- [O QUE FAZER]: Transcreva todas as linhas dos dados abaixo em forma de lista numerada, sem as linhas em branco. Não inclua as imagens na resposta.

═══ TRECHOS DOS DADOS ═══

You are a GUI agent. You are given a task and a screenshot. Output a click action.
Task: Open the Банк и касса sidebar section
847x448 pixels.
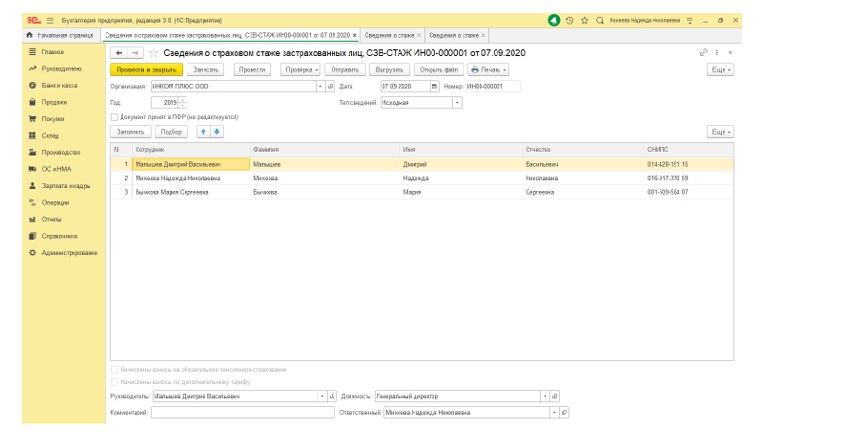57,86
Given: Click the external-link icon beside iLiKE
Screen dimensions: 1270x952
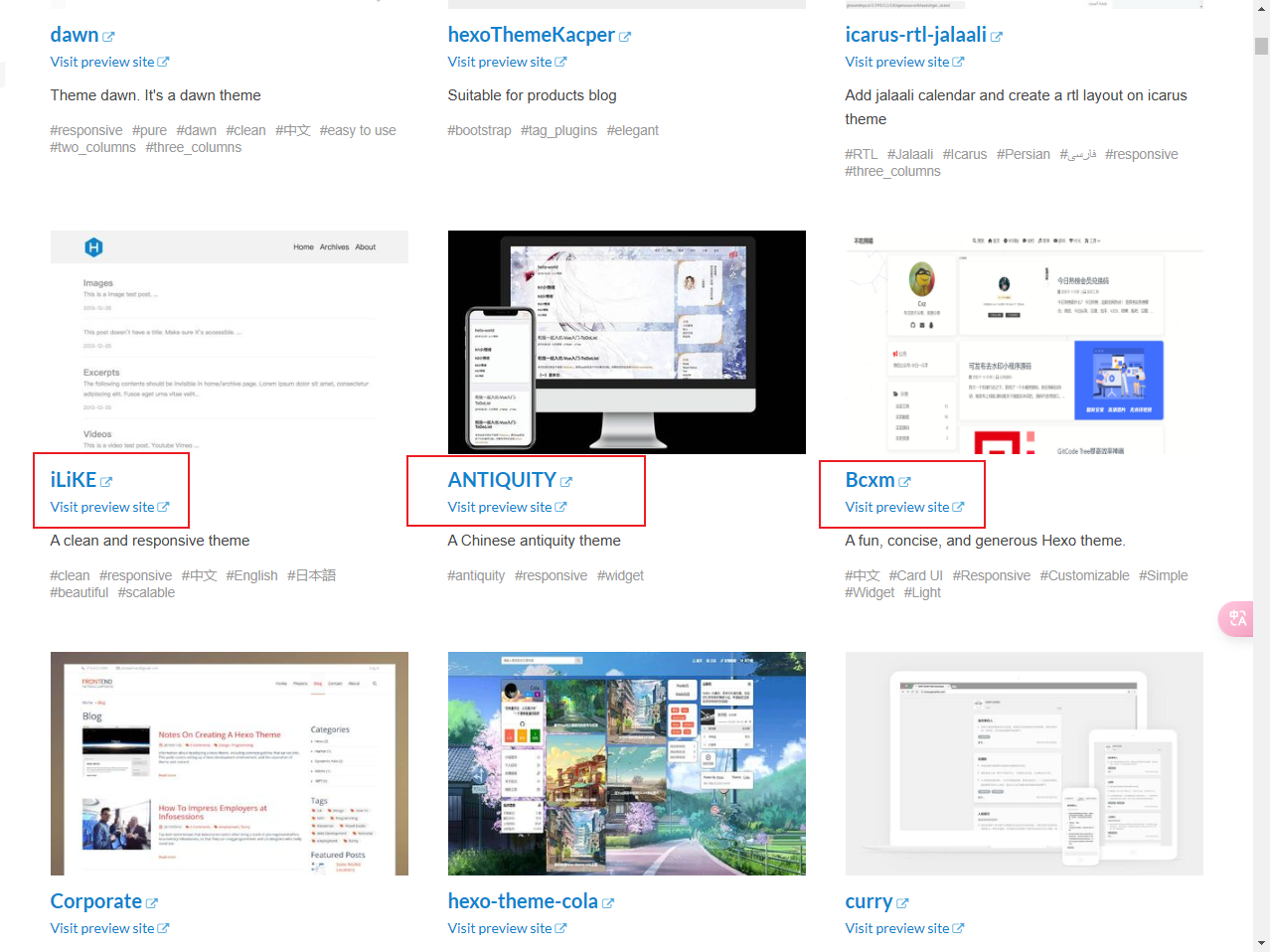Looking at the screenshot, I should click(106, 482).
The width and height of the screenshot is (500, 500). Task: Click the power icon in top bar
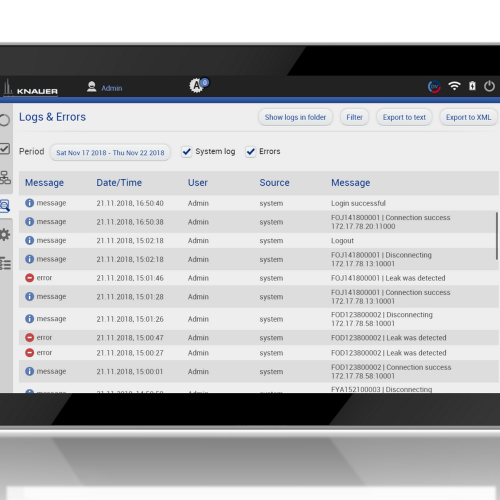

═══

- [O RESULTADO]:
1. You are a GUI agent. You are given a task and a screenshot. Output a click action.
2. Task: Open the Банк и касса sidebar section
3. 847x448 pixels.
4. 57,86
5. Given: Click the external-link icon beside iLiKE
6. Screen dimensions: 1270x952
7. Looking at the screenshot, I should click(106, 482).
8. The width and height of the screenshot is (500, 500). Task: Click the power icon in top bar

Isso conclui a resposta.